## Passage for review
------------------------------------------------------------
I cannot tell you how many times I hear clients say, “How is spousal support calculated in Oregon?”
In Oregon, spousal support is a negotiation, not a calculation. Without a spousal support calculator, parties have no idea what is “typical” or what is “fair.”
They hire attorneys to advise them about “fair” and “typical.” Without a spousal support calculation, the attorneys are flying blind, too.
Therein lies the problem. The attorney for the person who is paying support almost always advises a fairly low spousal support amount to their client and the attorney for the person who is receiving support almost always advises a fairly high spousal support amount to their client. They have (intentionally or unintentionally) set-up their clients to fight.
Is the set-up intentional? Many, but not all, attorneys say whatever their client wants to hear because the attorney gets paid the longer the attorney works, and they most definitely work longer when a fight is happening.
Even the attorneys who aren’t intentionally misguiding their clients, don’t know what they don’t know.
Psst! Guess what? I know what spousal support will likely be in Oregon for most given situations.
How do I know? I am not special or omnipotent. I just did the work; the work no one else in Oregon was willing to do. Frankly, knowing what I know now, and how much time and money it cost me to learn what I know, I wish I didn’t know, either. But, since I do…
I want to share the information with everyone for free.
Why am I sharing such valuable information?
This information can save countless families from engaging in unnecessary conflict. I can’t save your marriage, but I can try to save your children from enduring the backlash of conflict between their parents. I take the drama out of divorce. So, I am putting my money where my mouth is.
If you want to understand why I know what I know (and, therefore, trust the bones of the calculator), then keep reading. If you want to cut to the chase, click here for my spousal support calculator.
For five years, I was on a mission to reverse engineer a formula from existing spousal support awards.
I hired a team of law clerks to look at EVERY reliable spousal support award in Oregon. We put the information into a database. Four separate times, I required they start over, from scratch. That’s how serious I was about the accuracy of the data.
------------------------------------------------------------
## Dataset section
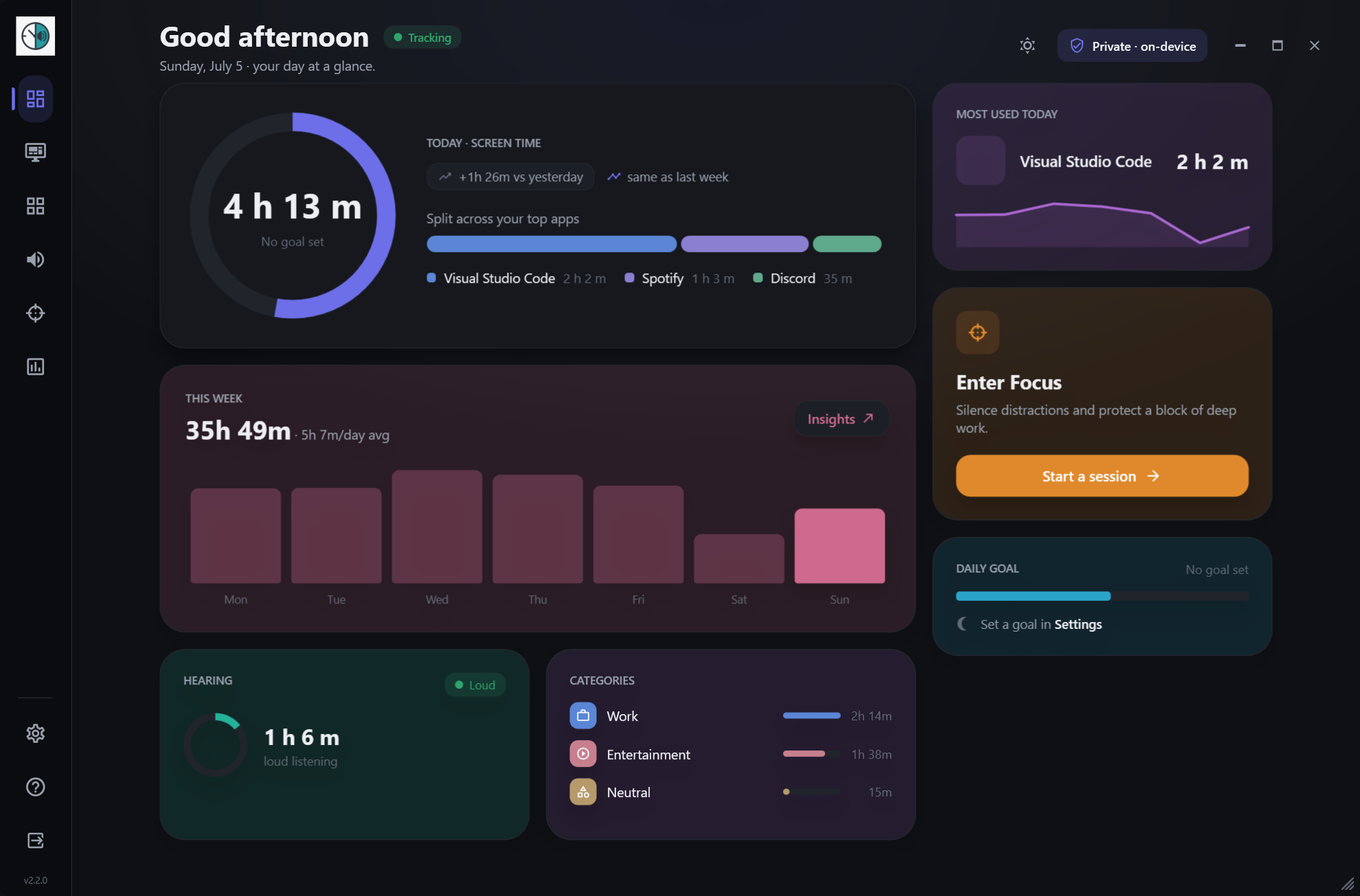Select the Sun bar in weekly chart

click(x=839, y=546)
------------------------------------------------------------
## Activities
**1)** Answer each question using the post on Oregon spousal support.
(a) In Oregon, what does spousal support amount to instead of a calculation?
(b) For how many years was the writer on a mission to reverse engineer a formula from existing awards?
(c) How many separate times did the writer require the law clerks to start over from scratch?
**2)** In two sentences, summarize the post on Oregon spousal support.
**3)** From the post on Oregon spousal support, extract the passage from "If you want to understand" up to and including "spousal support awards.", copying it word for word.

## Expected results
**1)**
(a) A negotiation.
(b) Five years.
(c) Four times.

**2)** In Oregon, spousal support is a negotiation rather than a calculation, so parties and their attorneys have no idea what is typical or fair, and attorneys on each side tend to advise opposite amounts that set their clients up to fight. The writer spent five years having law clerks put every reliable Oregon spousal support award into a database to reverse engineer a formula, and shares the information for free to save families from unnecessary conflict.

**3)**
If you want to understand why I know what I know (and, therefore, trust the bones of the calculator), then keep reading. If you want to cut to the chase, click here for my spousal support calculator.
For five years, I was on a mission to reverse engineer a formula from existing spousal support awards.